I have been working with the prodigy db, and im confused as to what the difference is between _input_hash and _task_hash which are assigned to each task.
I couldnt find anything satisfactory in the documentation.
Can you please help?
Hi! You can read more about the hashing here: https://prodi.gy/docs/api-loaders#hashing
A simple example: you might be annotating data for text classification with two categories, so you make two passes over the data, one with LABEL_A
and one with LABEL_B
. Each time, you accept/reject whether the label applies. This means you end up with two examples for each text: one with LABEL_A
and one with LABEL_B
. Both examples will have the same input hash, because they're questions about the same input data, the text. But they will have different task hashes, because they're different questions.

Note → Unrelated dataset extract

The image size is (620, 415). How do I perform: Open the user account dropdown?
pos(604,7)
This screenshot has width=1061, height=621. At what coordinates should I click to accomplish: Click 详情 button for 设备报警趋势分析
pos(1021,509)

{"text": "Text", "label": "LABEL_A", "_input_hash": 1, "_task_hash": 2}
{"text": "Text", "label": "LABEL_B", "_input_hash": 1, "_task_hash": 3}
{"text": "Other", "label": "LABEL_A", "_input_hash": 2, "_task_hash": 4}
Using the input hashes and task hashes, Prodigy (or you) can also figure out whether two annotations are on the same data and use this information to merge your examples later on. For example, data-to-spacy
will group all annotations with the same input hash together, so you'll get one example annotated with all categories, entities, POS tags or whatever else you labelled.